- _Description of the task_
Pick out and copy each line of the entries below that contains the string "should". Uppercase and lowercase letters count as different.

=====

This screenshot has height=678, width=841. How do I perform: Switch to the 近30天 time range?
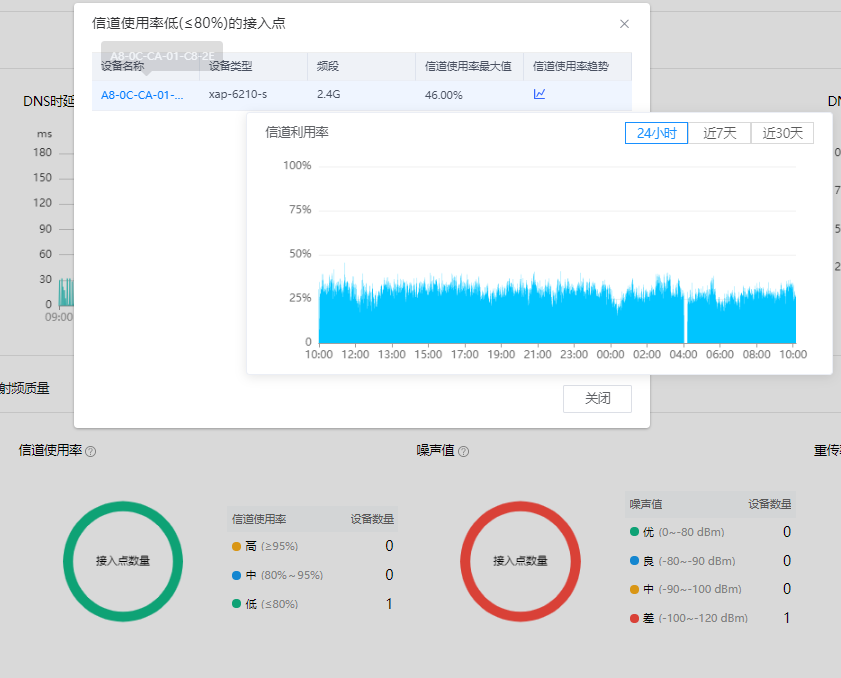tap(782, 133)
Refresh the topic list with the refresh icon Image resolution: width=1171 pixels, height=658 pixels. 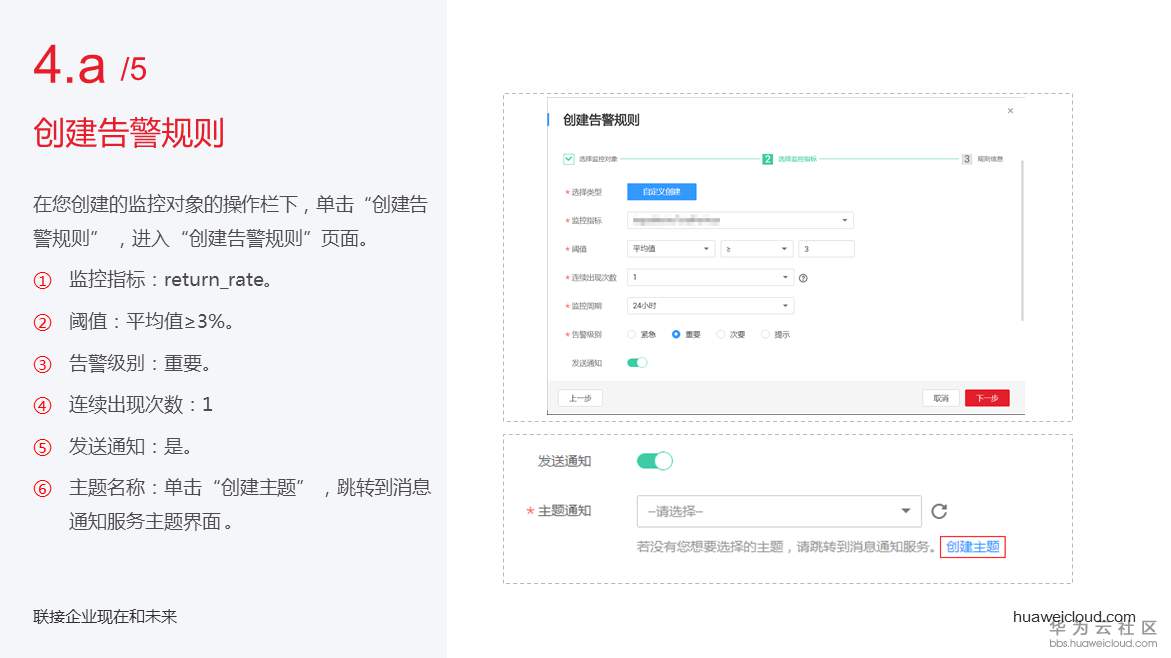coord(938,511)
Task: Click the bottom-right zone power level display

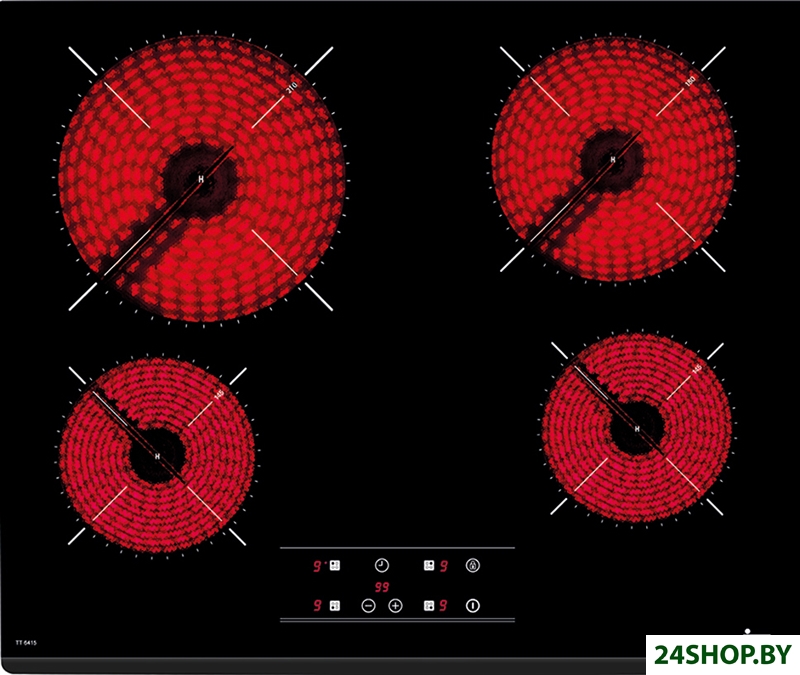Action: coord(443,605)
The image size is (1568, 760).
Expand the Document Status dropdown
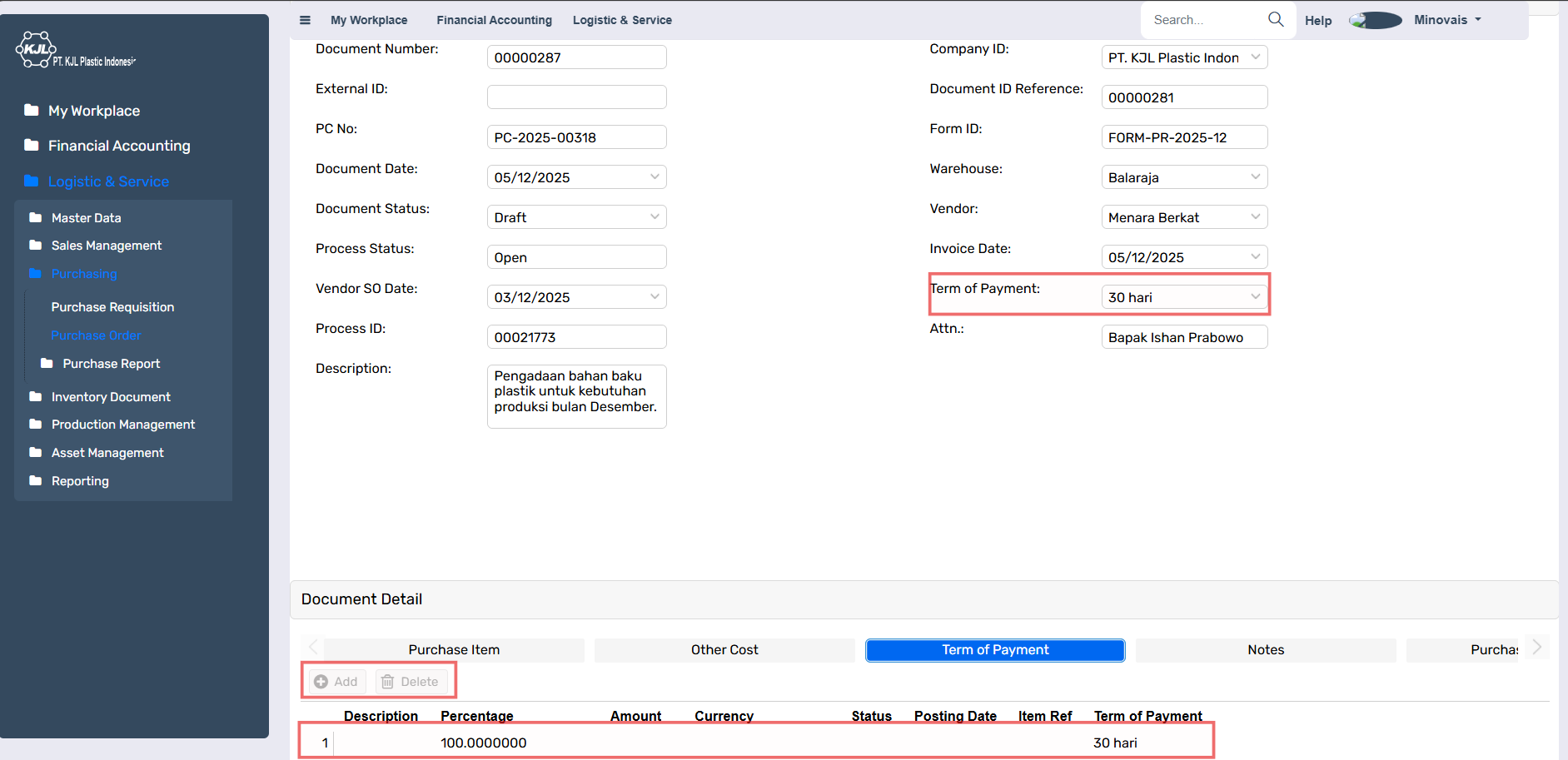655,217
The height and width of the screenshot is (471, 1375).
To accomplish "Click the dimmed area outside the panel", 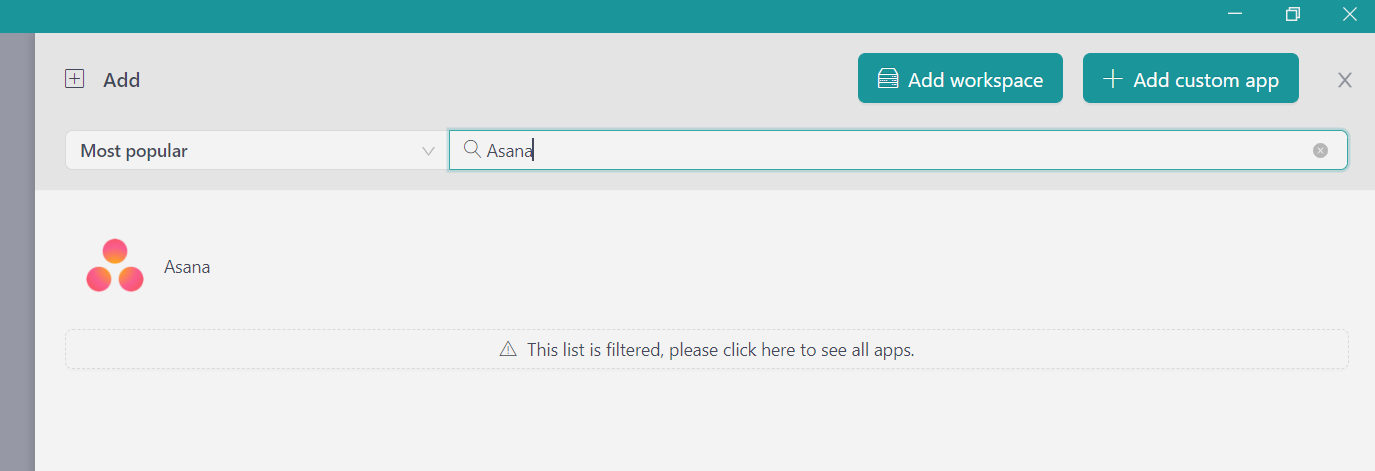I will [17, 250].
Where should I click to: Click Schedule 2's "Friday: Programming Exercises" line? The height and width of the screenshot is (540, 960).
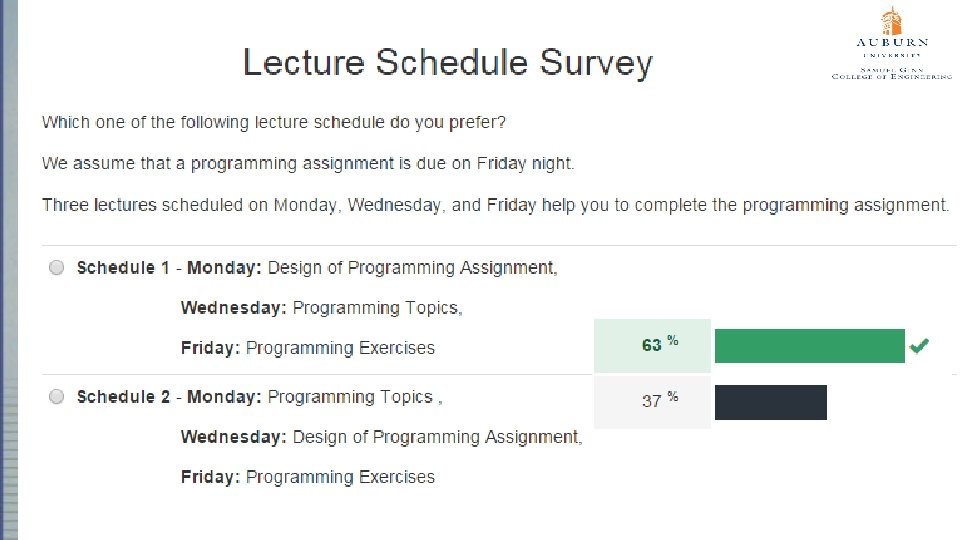308,477
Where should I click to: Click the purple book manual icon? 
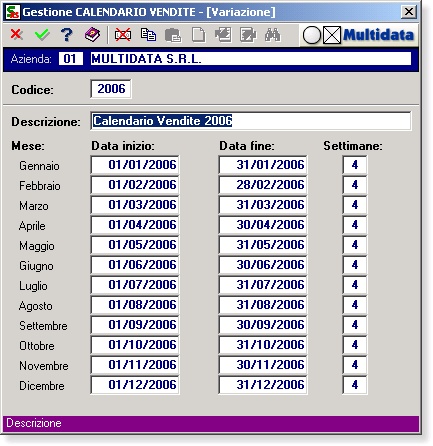click(92, 34)
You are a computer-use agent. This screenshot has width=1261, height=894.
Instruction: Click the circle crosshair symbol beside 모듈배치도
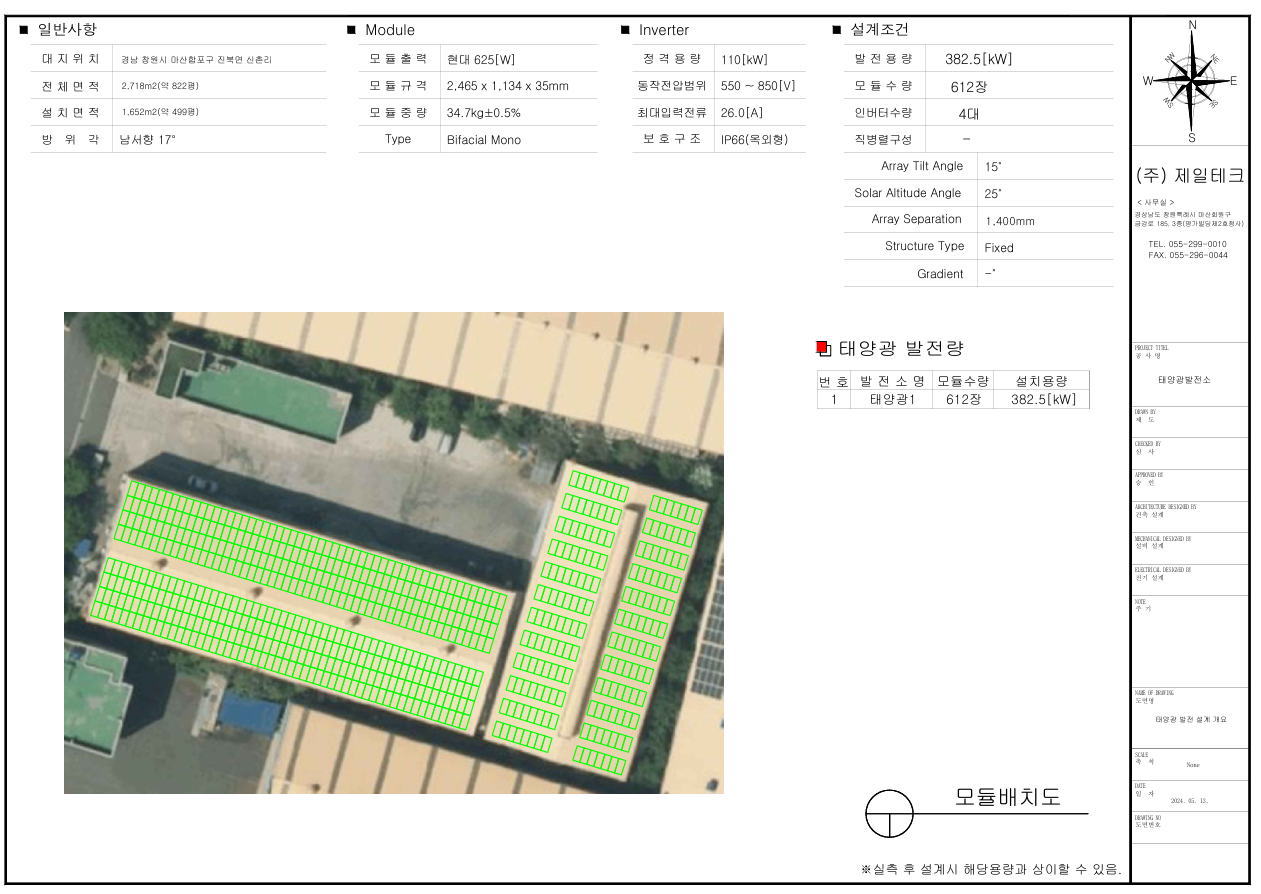[x=889, y=814]
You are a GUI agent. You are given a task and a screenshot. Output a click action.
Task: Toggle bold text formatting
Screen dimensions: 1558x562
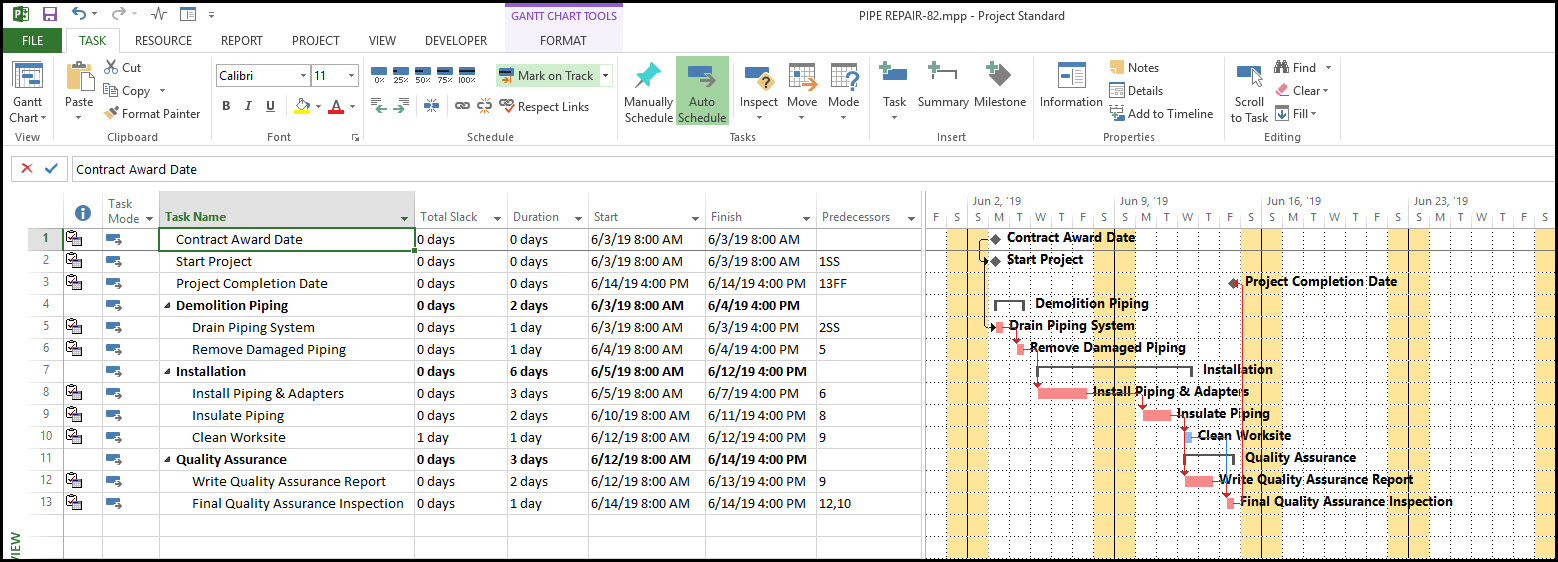click(226, 106)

=====

- _Solution to the problem_
Where should I click to: Click Schedule 2's "Friday: Programming Exercises" line? The height and width of the screenshot is (540, 960).
Where should I click to: Click the purple book manual icon? 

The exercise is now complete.